Documentation ¶
Index ¶
- func AllFunctions(prog *ssa.Program) map[*ssa.Function]bool
- func BuildPackage(tc *types.Config, fset *token.FileSet, pkg *types.Package, files []*ast.File, ...) (*ssa.Package, *types.Info, error)
- func CreateProgram(lprog *loader.Program, mode ssa.BuilderMode) *ssa.Program
- func MainPackages(pkgs []*ssa.Package) []*ssa.Package
- type ConstCase
- type Switch
- type TypeCase
Constants ¶
This section is empty.
Variables ¶
This section is empty.
Functions ¶
func AllFunctions ¶
AllFunctions finds and returns the set of functions potentially needed by program prog, as determined by a simple linker-style reachability algorithm starting from the members and method-sets of each package. The result may include anonymous functions and synthetic wrappers.
Precondition: all packages are built.
func BuildPackage ¶
func BuildPackage(tc *types.Config, fset *token.FileSet, pkg *types.Package, files []*ast.File, mode ssa.BuilderMode) (*ssa.Package, *types.Info, error)
BuildPackage builds an SSA program with IR for a single package.
It populates pkg by type-checking the specified file ASTs. All dependencies are loaded using the importer specified by tc, which typically loads compiler export data; SSA code cannot be built for those packages. BuildPackage then constructs an ssa.Program with all dependency packages created, and builds and returns the SSA package corresponding to pkg.
The caller must have set pkg.Path() to the import path.
The operation fails if there were any type-checking or import errors.
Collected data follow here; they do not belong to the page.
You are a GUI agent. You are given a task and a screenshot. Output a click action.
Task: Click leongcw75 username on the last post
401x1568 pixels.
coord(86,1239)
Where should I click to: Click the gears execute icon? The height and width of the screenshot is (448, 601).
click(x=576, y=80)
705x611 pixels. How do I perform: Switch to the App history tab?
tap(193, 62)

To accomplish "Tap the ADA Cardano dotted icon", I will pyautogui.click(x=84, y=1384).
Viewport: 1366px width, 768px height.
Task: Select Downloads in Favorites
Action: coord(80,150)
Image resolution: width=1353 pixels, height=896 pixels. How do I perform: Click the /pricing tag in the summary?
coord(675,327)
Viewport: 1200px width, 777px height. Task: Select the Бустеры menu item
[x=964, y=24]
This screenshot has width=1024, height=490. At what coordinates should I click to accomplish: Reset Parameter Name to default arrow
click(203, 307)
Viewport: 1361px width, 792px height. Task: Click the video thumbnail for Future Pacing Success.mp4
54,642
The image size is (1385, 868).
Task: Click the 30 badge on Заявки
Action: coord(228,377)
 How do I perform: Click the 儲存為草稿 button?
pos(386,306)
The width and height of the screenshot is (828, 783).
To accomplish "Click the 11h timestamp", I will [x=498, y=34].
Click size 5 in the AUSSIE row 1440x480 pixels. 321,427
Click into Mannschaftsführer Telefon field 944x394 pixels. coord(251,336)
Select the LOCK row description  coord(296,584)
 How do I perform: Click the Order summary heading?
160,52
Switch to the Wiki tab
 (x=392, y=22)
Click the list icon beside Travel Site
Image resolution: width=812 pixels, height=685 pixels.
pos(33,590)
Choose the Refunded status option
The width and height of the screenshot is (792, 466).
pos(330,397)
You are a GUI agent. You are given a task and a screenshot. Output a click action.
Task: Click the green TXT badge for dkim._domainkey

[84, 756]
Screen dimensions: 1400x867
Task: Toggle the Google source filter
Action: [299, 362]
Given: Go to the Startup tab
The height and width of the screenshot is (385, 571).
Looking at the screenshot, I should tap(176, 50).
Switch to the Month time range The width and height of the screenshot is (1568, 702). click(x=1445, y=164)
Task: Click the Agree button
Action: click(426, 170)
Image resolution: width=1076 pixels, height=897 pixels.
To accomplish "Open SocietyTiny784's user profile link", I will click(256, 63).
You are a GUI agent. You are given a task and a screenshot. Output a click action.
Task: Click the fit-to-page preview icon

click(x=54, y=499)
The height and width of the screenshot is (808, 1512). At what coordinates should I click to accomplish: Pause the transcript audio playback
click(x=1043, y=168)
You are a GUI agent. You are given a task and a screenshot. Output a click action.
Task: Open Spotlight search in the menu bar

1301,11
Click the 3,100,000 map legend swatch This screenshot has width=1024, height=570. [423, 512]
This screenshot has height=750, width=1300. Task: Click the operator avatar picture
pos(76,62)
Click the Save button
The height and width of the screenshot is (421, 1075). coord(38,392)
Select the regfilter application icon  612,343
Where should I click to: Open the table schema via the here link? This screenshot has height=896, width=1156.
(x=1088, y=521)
See ../ssa/example_test.go for an example.
func CreateProgram ¶
CreateProgram returns a new program in SSA form, given a program loaded from source. An SSA package is created for each transitively error-free package of lprog.
Code for bodies of functions is not built until Build is called on the result.
mode controls diagnostics and checking during SSA construction.
Types ¶
type ConstCase ¶
type ConstCase struct { Block *ssa.BasicBlock // block performing the comparison Body *ssa.BasicBlock // body of the case Value *ssa.Const // case comparand }
A ConstCase represents a single constant comparison. It is part of a Switch.
type Switch ¶
type Switch struct { Start *ssa.BasicBlock // block containing start of if/else chain X ssa.Value // the switch operand ConstCases []ConstCase // ordered list of constant comparisons TypeCases []TypeCase // ordered list of type assertions Default *ssa.BasicBlock // successor if all comparisons fail }
A Switch is a logical high-level control flow operation (a multiway branch) discovered by analysis of a CFG containing only if/else chains. It is not part of the ssa.Instruction set.
One of ConstCases and TypeCases has length >= 2; the other is nil.
In a value switch, the list of cases may contain duplicate constants. A type switch may contain duplicate types, or types assignable to an interface type also in the list. TODO(adonovan): eliminate such duplicates.
func Switches ¶
Switches examines the control-flow graph of fn and returns the set of inferred value and type switches. A value switch tests an ssa.Value for equality against two or more compile-time constant values. Switches involving link-time constants (addresses) are ignored. A type switch type-asserts an ssa.Value against two or more types.
The switches are returned in dominance order.
The resulting switches do not necessarily correspond to uses of the 'switch' keyword in the source: for example, a single source-level switch statement with non-constant cases may result in zero, one or many Switches, one per plural sequence of constant cases. Switches may even be inferred from if/else- or goto-based control flow. (In general, the control flow constructs of the source program cannot be faithfully reproduced from the SSA representation.)
type TypeCase ¶
type TypeCase struct { Block *ssa.BasicBlock // block performing the type assert Body *ssa.BasicBlock // body of the case Type types.Type // case type Binding ssa.Value // value bound by this case }
A TypeCase represents a single type assertion. It is part of a Switch.